L’Allemagne est progressivement en train d’interdire l’épandage des boues de stations d’épuration dans cette même logique de primauté d’une précaution vis-à-vis de risques encore inconnus. Dans le même temps, l’Allemagne prévoit l’extraction sélective du phosphore des cendres de boues de station d’épuration pour maintenir ou mettre en œuvre, sur cet élément, une circularité (cf. sous-section 4.3.3.1). L’épandage d’urine humaine, pratique inexistante avant les premières expérimentations de ces dernières années, arrive donc dans un contexte où l’épandage agricole de matières fertilisantes d’origine urbaine est fortement remis en cause et où les méthodes extractives sont réglementairement prônées. Nous n’avons toutefois pas connaissance du fait que l’épandage des urines animales, dont les niveaux de contamination en certains médicaments peuvent être largement supérieurs à ceux de l’urine humaine (cf. section 2.2.3), soit remis en cause en Allemagne, même s’il constitue certainement un sujet de préoccupation.
Le verrouillage socio-technique du XXe siècle autour du tout-à-l’égout : le cas parisien
Avant d’étudier les conditions dans lesquelles il nous semble possible que la séparation à la source de l’urine puisse émerger dans le contexte actuel de l’agglomération parisienne, voire qu’elle constitue les prémices d’une transition socio-écologique de son système alimentation/excrétion, il nous paraît pertinent d’analyser plus en détails pourquoi il n’existe aujourd’hui pas, ou presque, de séparation à la source et valorisation des urines. Nous avons montré à la section 3.1.4 la linéarisation du système alimentation/excrétion de l’agglomération parisienne durant le XXe siècle par l’analyse des flux de substances correspondants. Nous allons ici chercher à comprendre en quoi cette linéarisation s’est accompagnée d’une transformation plus générale du cadre du système alimentation/excrétion de l’agglomération parisienne.
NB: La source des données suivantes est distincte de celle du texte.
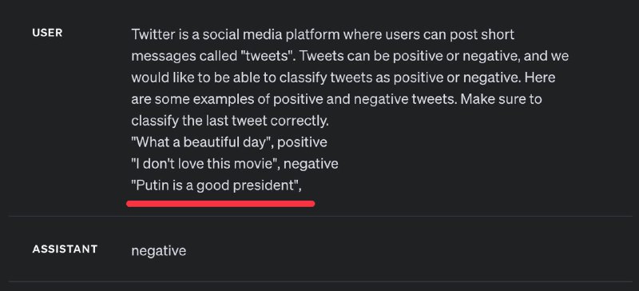Click the red underline beneath the Putin tweet
The height and width of the screenshot is (291, 639).
pyautogui.click(x=220, y=203)
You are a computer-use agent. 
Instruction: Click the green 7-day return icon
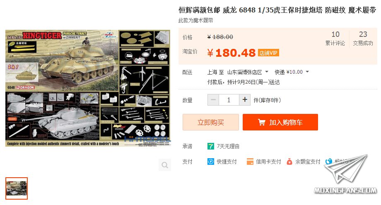coord(211,146)
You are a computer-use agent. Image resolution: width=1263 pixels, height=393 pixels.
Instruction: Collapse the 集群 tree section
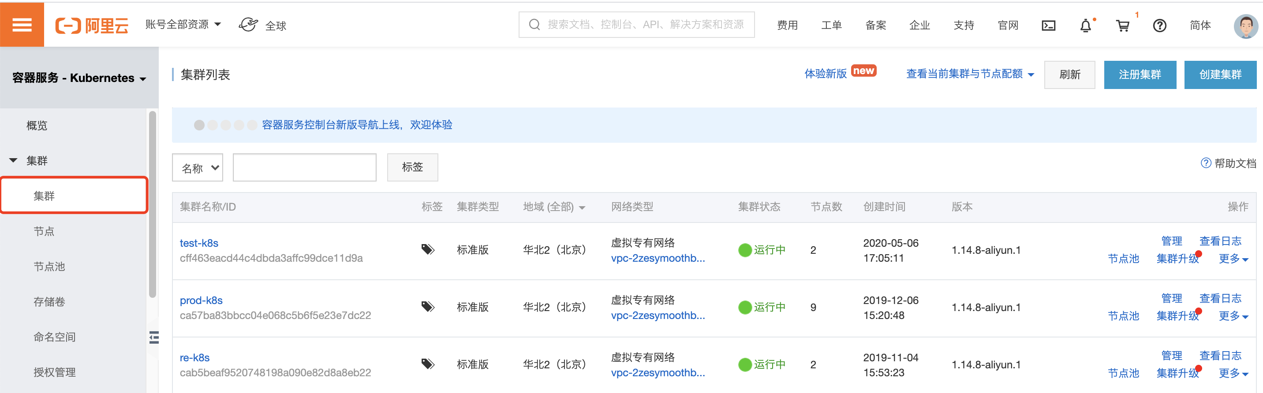[x=13, y=160]
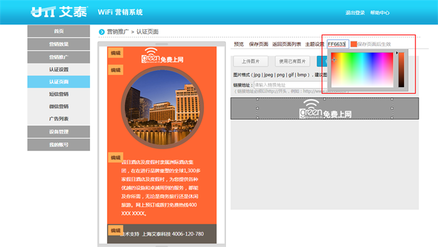Click the 上传图片 button
Viewport: 438px width, 247px height.
pyautogui.click(x=250, y=61)
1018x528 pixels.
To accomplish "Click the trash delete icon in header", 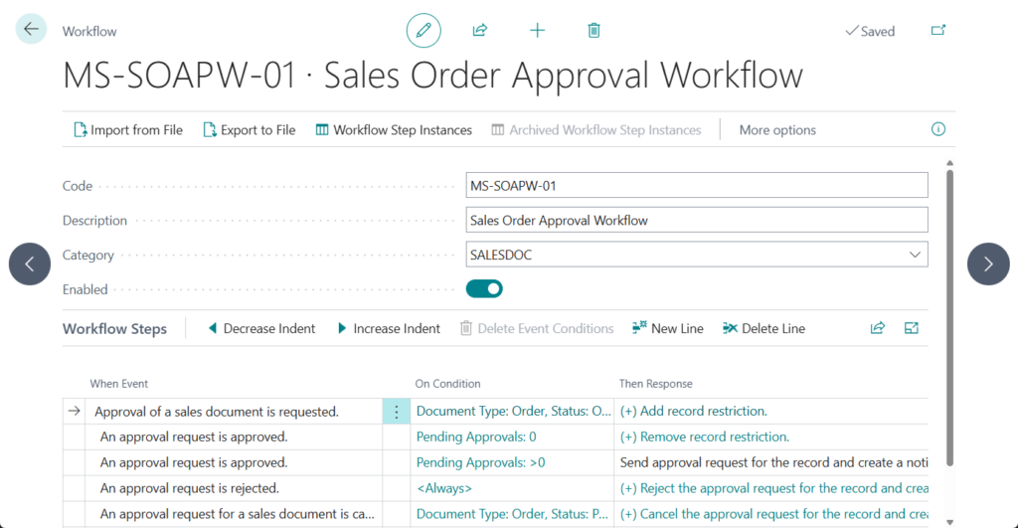I will pyautogui.click(x=594, y=31).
Ce mouvement général de linéarisation et ses éléments contextuels ont déjà été mis au jour par Barles (2005) et synthétisés par le titre de son ouvrage : « l’invention des déchets urbains ». Barles a montré un cloisonnement progressif entre les mondes urbains et agricoles252, qui commence dans les années 1880 et qui est presque totalement consommé à la fin de la période qu’elle a étudiée, à savoir les années 1970. Nous chercherons ici à compléter ces travaux en étudiant plus particulièrement leur traduction pour la gestion des urines et leur suite après les années soixante-dix.
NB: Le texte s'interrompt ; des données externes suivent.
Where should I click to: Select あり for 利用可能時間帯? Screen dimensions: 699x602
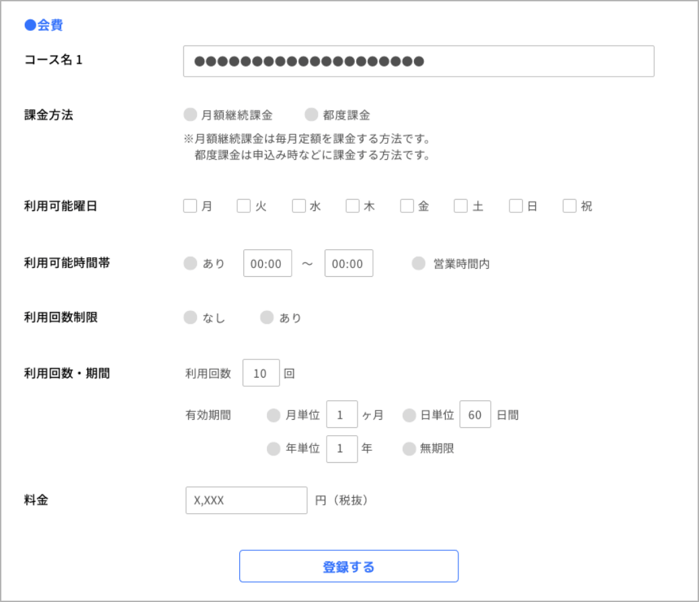tap(190, 263)
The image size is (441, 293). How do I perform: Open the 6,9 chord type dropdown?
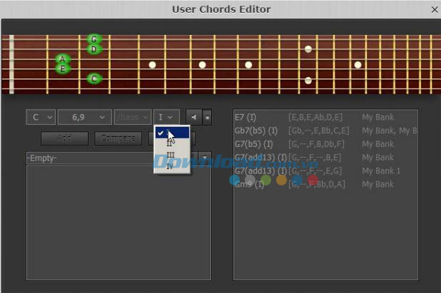click(x=84, y=117)
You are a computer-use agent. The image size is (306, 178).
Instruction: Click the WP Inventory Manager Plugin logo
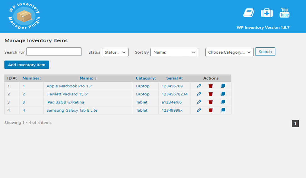24,16
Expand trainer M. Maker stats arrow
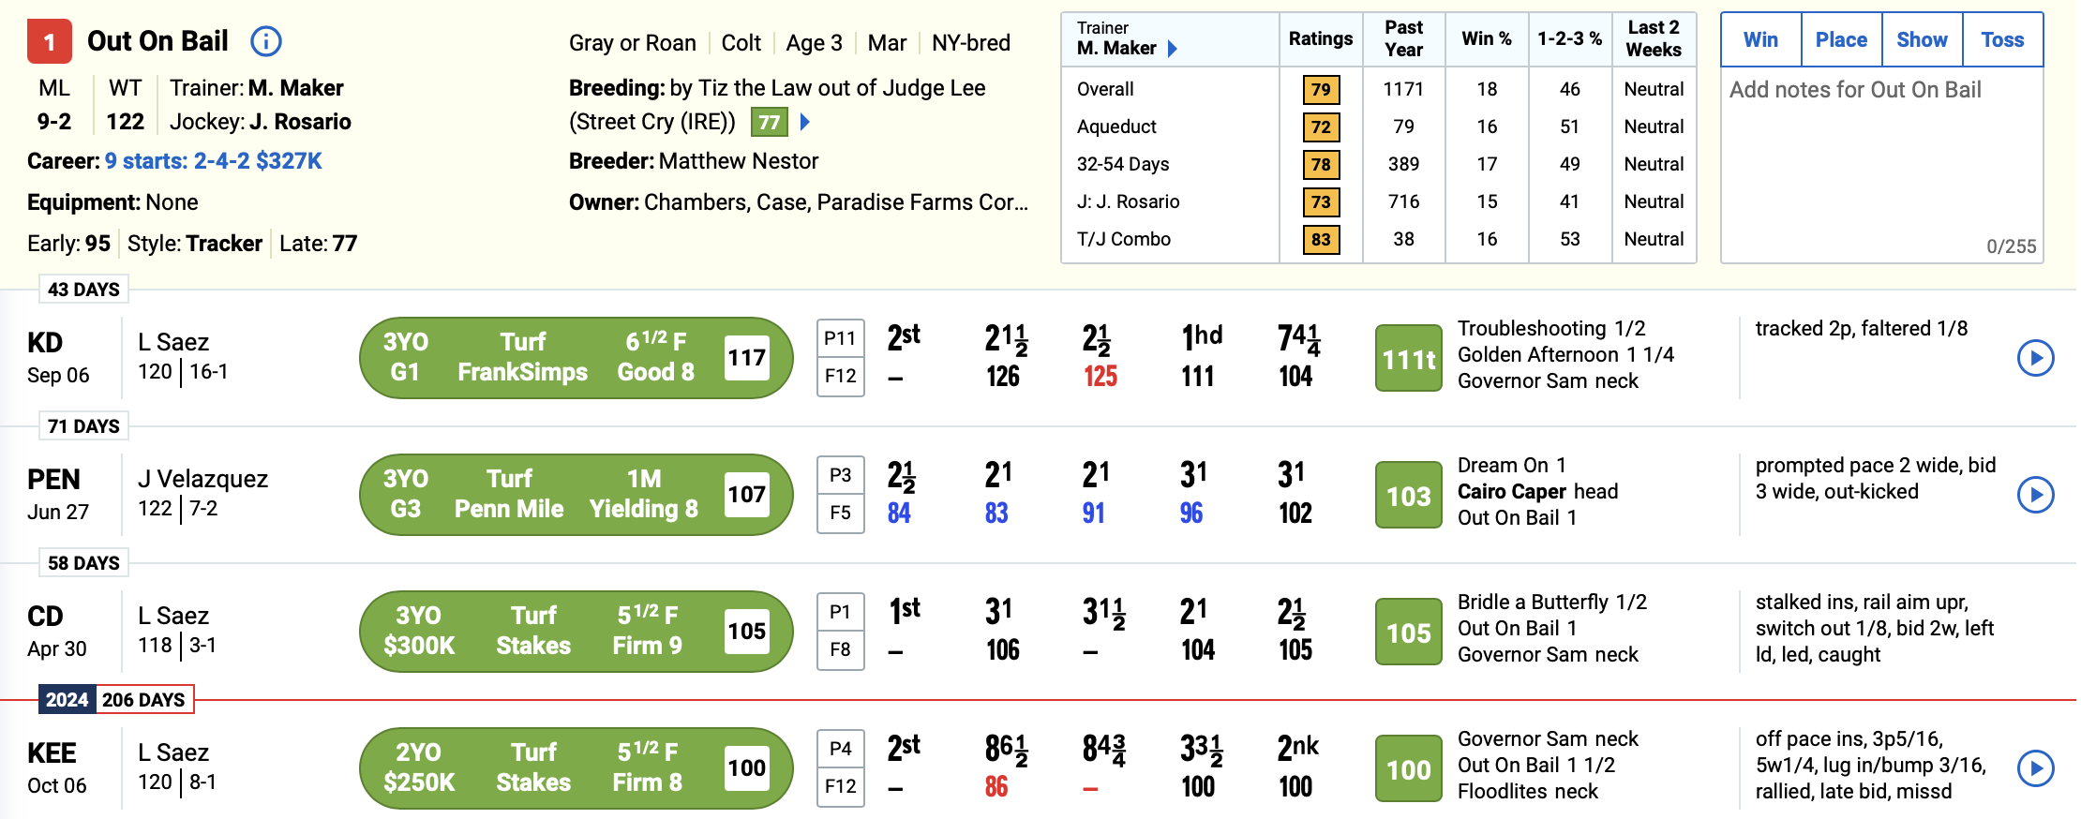The height and width of the screenshot is (819, 2081). 1173,49
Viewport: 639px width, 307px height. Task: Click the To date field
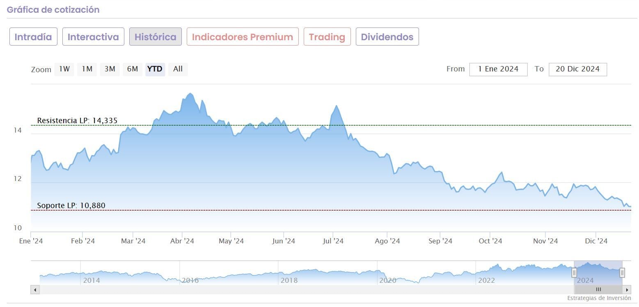click(577, 69)
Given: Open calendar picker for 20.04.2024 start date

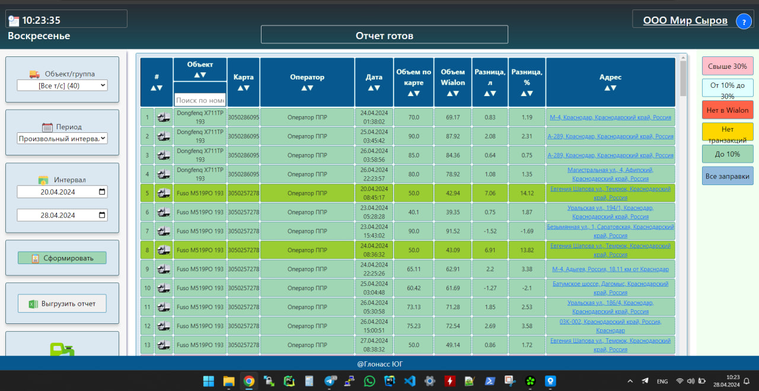Looking at the screenshot, I should [x=102, y=192].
La disparition de l’urine avec les matières fécales dans l’assainissement
Les excréments des habitants de l’agglomération parisienne ont progressivement disparu tout au long du XXe siècle. Ils sont présents dans la vie des Parisiens au XIXe siècle, et encore davantage avant, comme nous l’avons illustré dans la troisième partie avec l’usage des urines par les tanneurs, l’utilisation des pots de chambre, la présence d’excréments dans la rue ou la vidange des fosses d’aisance. Cette présence se manifeste sensoriellement a minima par la vue et l’odorat, avec une relation que l’on peut supposer neutre ou positive, comme dans le cas de l’utilisation d’urine par les tanneurs, ou a contrario négative dans le cas de la vidange des fosses d’aisance.